- [TASK DETAILS]: Copy out the records that follow, leaving every character as it is.

** DATA RECORDS follows **

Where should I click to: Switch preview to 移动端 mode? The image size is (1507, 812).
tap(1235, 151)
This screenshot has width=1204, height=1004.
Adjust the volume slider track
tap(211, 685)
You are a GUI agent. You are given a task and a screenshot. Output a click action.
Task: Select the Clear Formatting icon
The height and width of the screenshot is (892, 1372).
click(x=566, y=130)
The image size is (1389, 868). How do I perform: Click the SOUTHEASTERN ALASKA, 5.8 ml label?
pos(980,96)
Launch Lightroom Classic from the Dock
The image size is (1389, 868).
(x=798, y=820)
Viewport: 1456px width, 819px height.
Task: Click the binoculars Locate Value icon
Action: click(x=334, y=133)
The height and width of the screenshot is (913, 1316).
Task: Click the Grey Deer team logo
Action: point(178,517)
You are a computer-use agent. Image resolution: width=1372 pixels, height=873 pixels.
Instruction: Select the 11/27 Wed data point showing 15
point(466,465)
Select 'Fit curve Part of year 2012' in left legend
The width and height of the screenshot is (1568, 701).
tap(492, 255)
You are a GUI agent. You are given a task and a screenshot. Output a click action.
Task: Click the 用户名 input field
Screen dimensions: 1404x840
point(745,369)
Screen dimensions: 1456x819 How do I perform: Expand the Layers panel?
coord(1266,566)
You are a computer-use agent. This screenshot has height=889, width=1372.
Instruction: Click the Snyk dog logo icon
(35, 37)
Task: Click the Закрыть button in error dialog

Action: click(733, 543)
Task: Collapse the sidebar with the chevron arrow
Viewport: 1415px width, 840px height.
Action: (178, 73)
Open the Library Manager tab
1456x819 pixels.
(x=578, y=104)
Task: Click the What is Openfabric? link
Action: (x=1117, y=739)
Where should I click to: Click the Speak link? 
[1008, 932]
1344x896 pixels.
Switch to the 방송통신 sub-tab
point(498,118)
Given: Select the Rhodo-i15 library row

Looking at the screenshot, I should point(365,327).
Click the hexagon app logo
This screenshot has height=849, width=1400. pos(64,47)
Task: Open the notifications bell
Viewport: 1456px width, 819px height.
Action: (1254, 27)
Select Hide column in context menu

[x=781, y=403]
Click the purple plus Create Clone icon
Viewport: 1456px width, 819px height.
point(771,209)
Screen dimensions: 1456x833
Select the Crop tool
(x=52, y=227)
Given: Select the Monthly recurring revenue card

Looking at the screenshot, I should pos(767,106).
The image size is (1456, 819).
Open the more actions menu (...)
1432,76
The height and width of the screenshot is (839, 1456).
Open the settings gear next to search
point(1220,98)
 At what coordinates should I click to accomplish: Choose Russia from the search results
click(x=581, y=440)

** End of DATA RECORDS **

- [WORKED SOLUTION]:
Where should I click to: Switch preview to 移动端 mode? The image size is (1507, 812).
tap(1235, 151)
This screenshot has width=1204, height=1004.
Adjust the volume slider track
tap(211, 685)
You are a GUI agent. You are given a task and a screenshot. Output a click action.
Task: Select the Clear Formatting icon
The height and width of the screenshot is (892, 1372).
click(x=566, y=130)
The image size is (1389, 868). How do I perform: Click the SOUTHEASTERN ALASKA, 5.8 ml label?
pos(980,96)
Launch Lightroom Classic from the Dock
The image size is (1389, 868).
(x=798, y=820)
Viewport: 1456px width, 819px height.
Task: Click the binoculars Locate Value icon
Action: click(x=334, y=133)
The height and width of the screenshot is (913, 1316).
Task: Click the Grey Deer team logo
Action: point(178,517)
You are a computer-use agent. Image resolution: width=1372 pixels, height=873 pixels.
Instruction: Select the 11/27 Wed data point showing 15
point(466,465)
Select 'Fit curve Part of year 2012' in left legend
The width and height of the screenshot is (1568, 701).
tap(492, 255)
You are a GUI agent. You are given a task and a screenshot. Output a click action.
Task: Click the 用户名 input field
Screen dimensions: 1404x840
point(745,369)
Screen dimensions: 1456x819 How do I perform: Expand the Layers panel?
coord(1266,566)
You are a computer-use agent. This screenshot has height=889, width=1372.
Instruction: Click the Snyk dog logo icon
(35, 37)
Task: Click the Закрыть button in error dialog

Action: click(733, 543)
Task: Collapse the sidebar with the chevron arrow
Viewport: 1415px width, 840px height.
Action: (178, 73)
Open the Library Manager tab
1456x819 pixels.
(x=578, y=104)
Task: Click the What is Openfabric? link
Action: (x=1117, y=739)
Where should I click to: Click the Speak link? 
[1008, 932]
1344x896 pixels.
Switch to the 방송통신 sub-tab
point(498,118)
Given: Select the Rhodo-i15 library row

Looking at the screenshot, I should point(365,327).
Click the hexagon app logo
This screenshot has height=849, width=1400. pos(64,47)
Task: Open the notifications bell
Viewport: 1456px width, 819px height.
Action: (1254, 27)
Select Hide column in context menu

[x=781, y=403]
Click the purple plus Create Clone icon
Viewport: 1456px width, 819px height.
point(771,209)
Screen dimensions: 1456x833
Select the Crop tool
(x=52, y=227)
Given: Select the Monthly recurring revenue card

Looking at the screenshot, I should pos(767,106).
The image size is (1456, 819).
Open the more actions menu (...)
1432,76
The height and width of the screenshot is (839, 1456).
Open the settings gear next to search
point(1220,98)
 At what coordinates should I click to accomplish: Choose Russia from the search results
click(x=581, y=440)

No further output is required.